● **THE TASK**: Within the entries below, the lines from the one with "For every named" through the one with "[Search toggle] (1244, 47)" are to be set down exactly, both ends kept.

● **DATA IN THIS EXERCISE**:

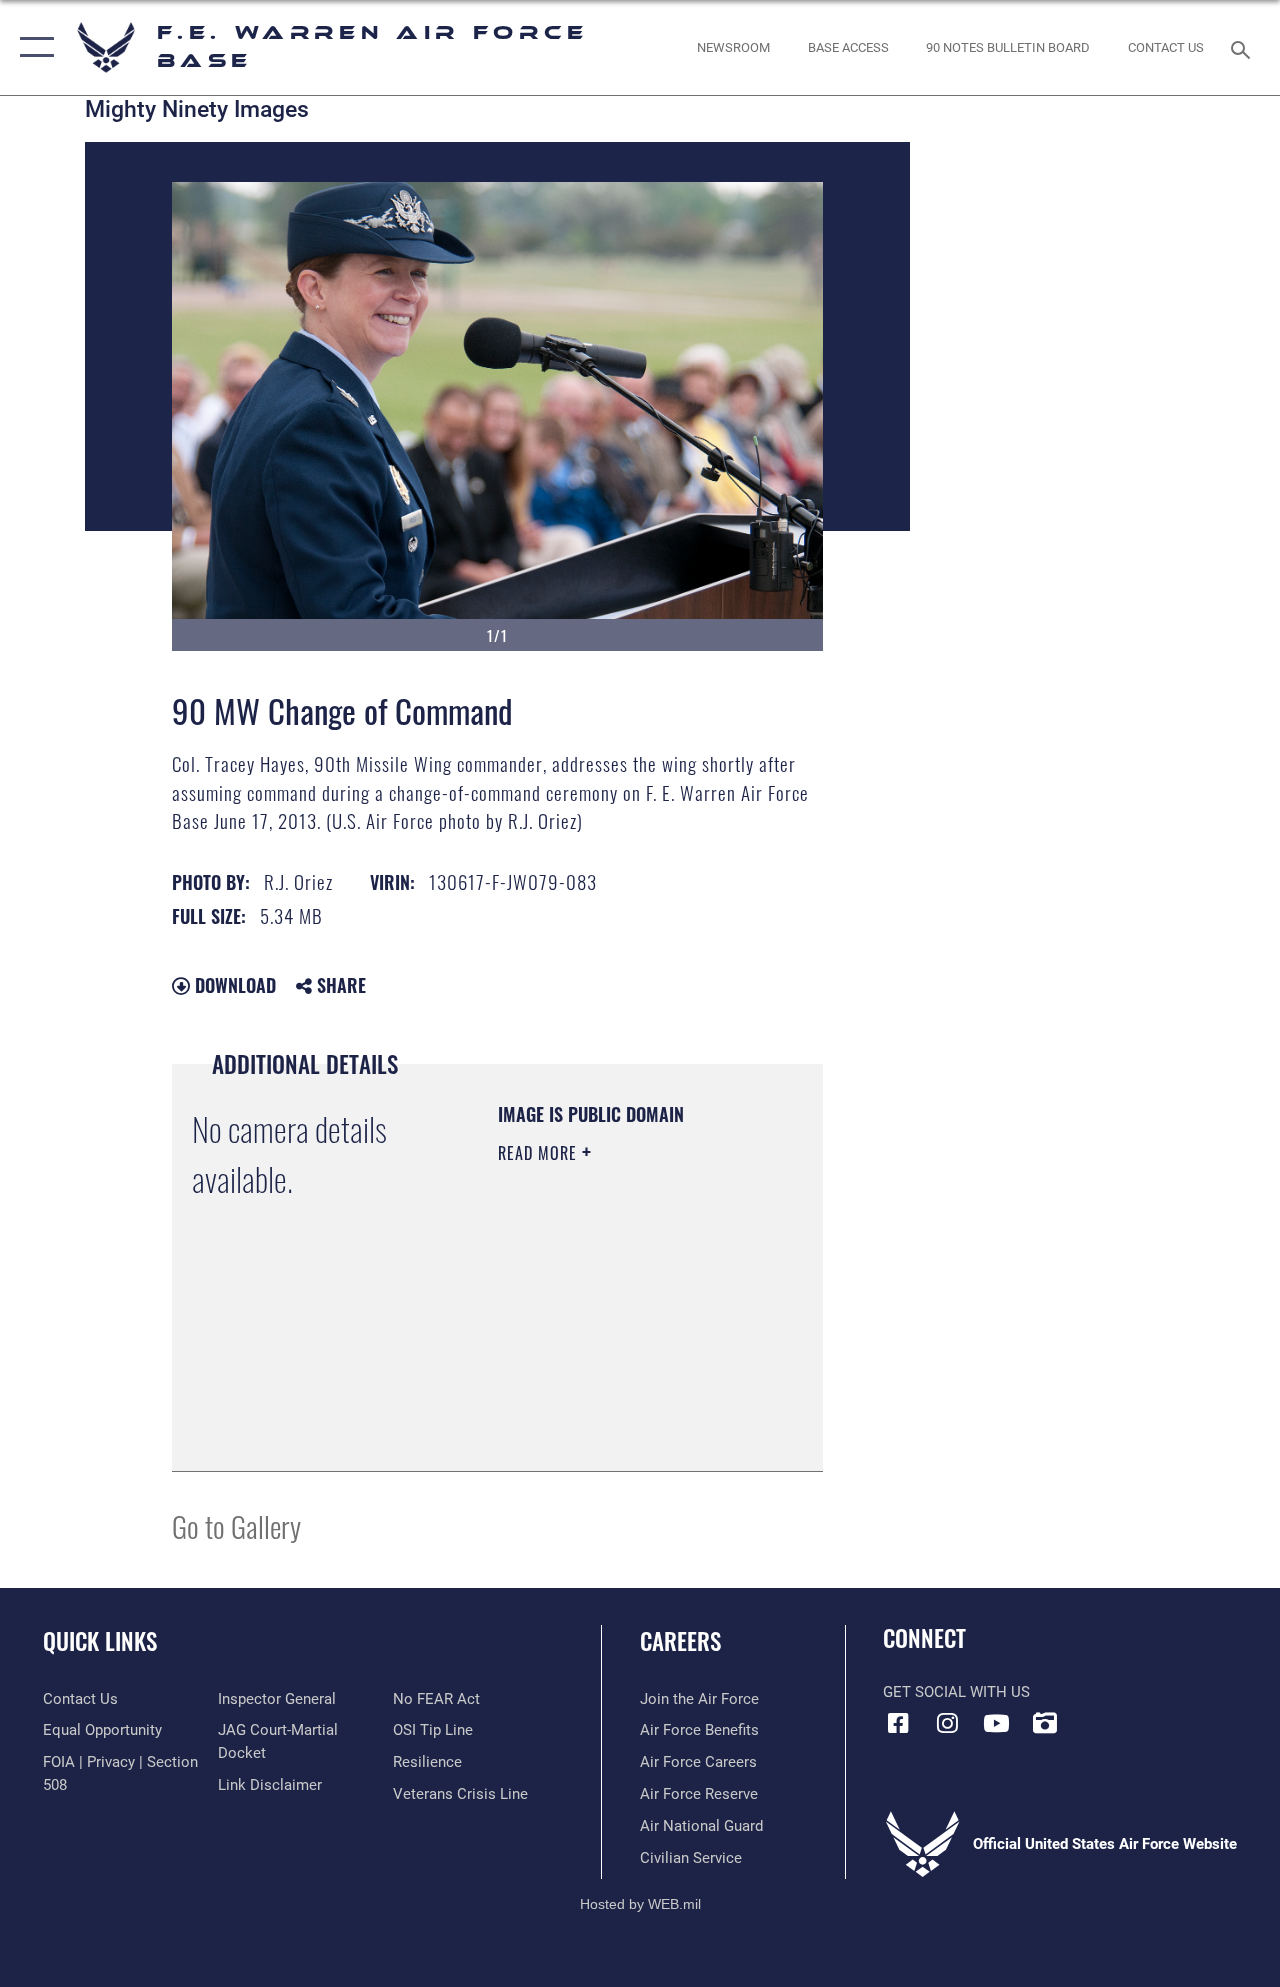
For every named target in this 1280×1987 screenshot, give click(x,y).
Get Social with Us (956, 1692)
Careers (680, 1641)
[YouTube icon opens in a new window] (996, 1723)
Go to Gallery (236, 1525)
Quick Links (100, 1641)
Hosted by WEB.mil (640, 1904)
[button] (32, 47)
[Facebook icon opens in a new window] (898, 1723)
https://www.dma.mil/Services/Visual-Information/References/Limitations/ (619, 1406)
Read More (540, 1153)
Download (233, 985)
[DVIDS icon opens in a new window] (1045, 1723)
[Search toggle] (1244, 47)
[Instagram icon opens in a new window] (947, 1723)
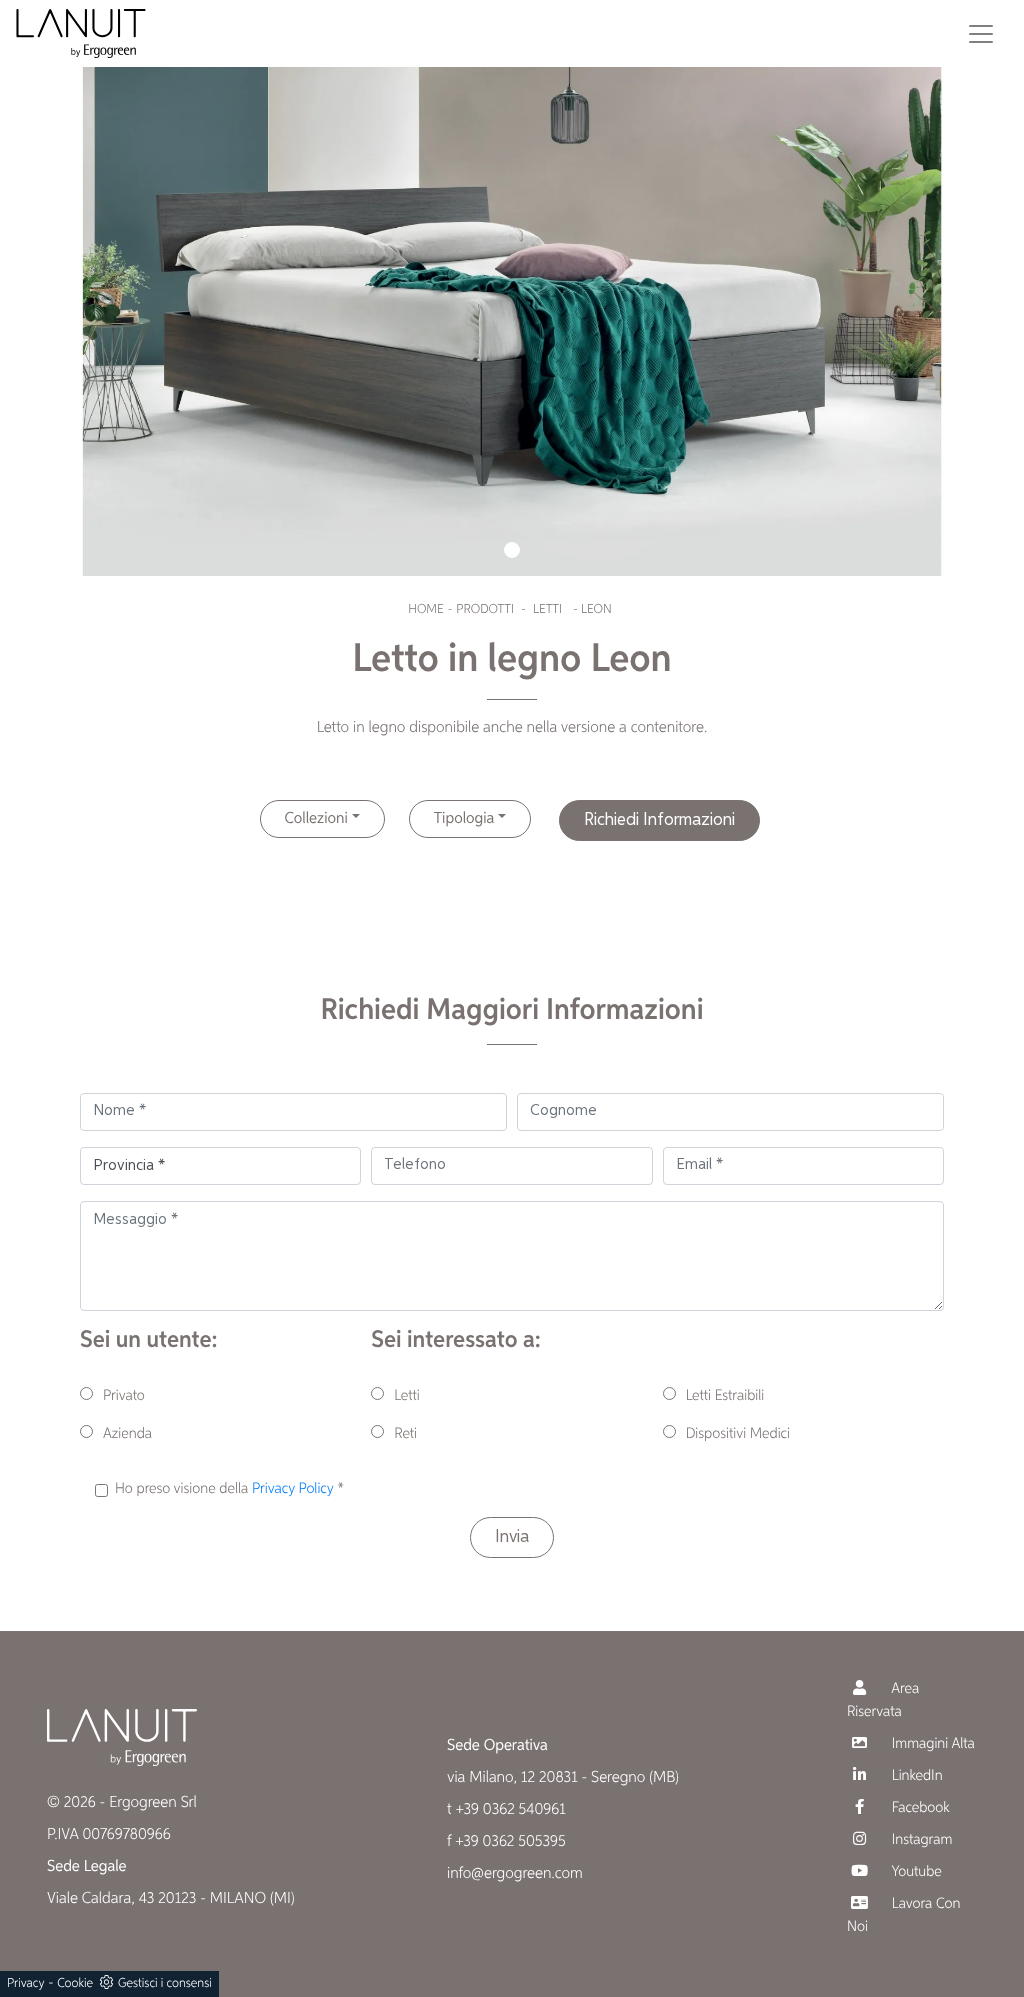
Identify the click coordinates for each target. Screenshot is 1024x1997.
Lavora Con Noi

==

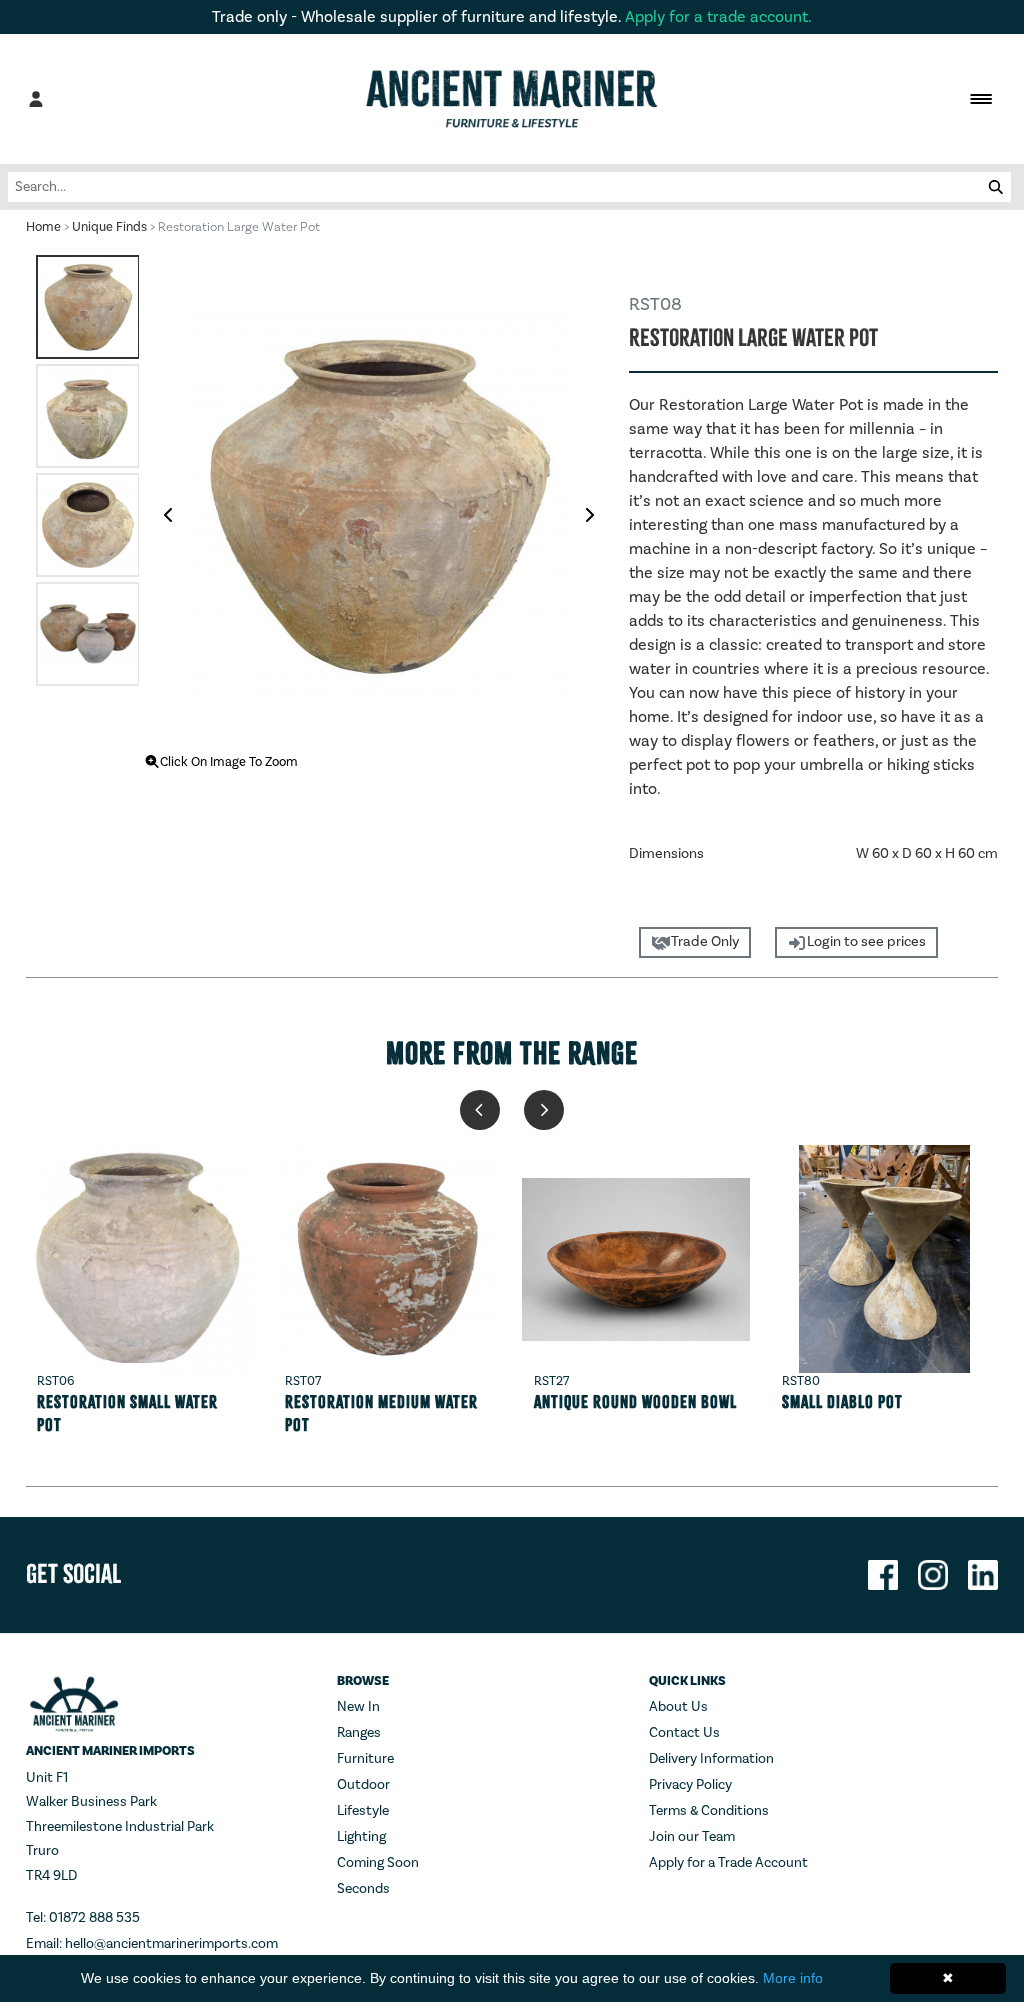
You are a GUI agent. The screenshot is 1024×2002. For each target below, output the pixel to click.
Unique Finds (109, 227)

● **RESULT**:
For every named target in this 1280×1987 screenshot, give click(x,y).
Get Social with Us (956, 1692)
Careers (680, 1641)
[YouTube icon opens in a new window] (996, 1723)
Go to Gallery (236, 1525)
Quick Links (100, 1641)
Hosted by WEB.mil (640, 1904)
[button] (32, 47)
[Facebook icon opens in a new window] (898, 1723)
https://www.dma.mil/Services/Visual-Information/References/Limitations/ (619, 1406)
Read More (540, 1153)
Download (233, 985)
[DVIDS icon opens in a new window] (1045, 1723)
[Search toggle] (1244, 47)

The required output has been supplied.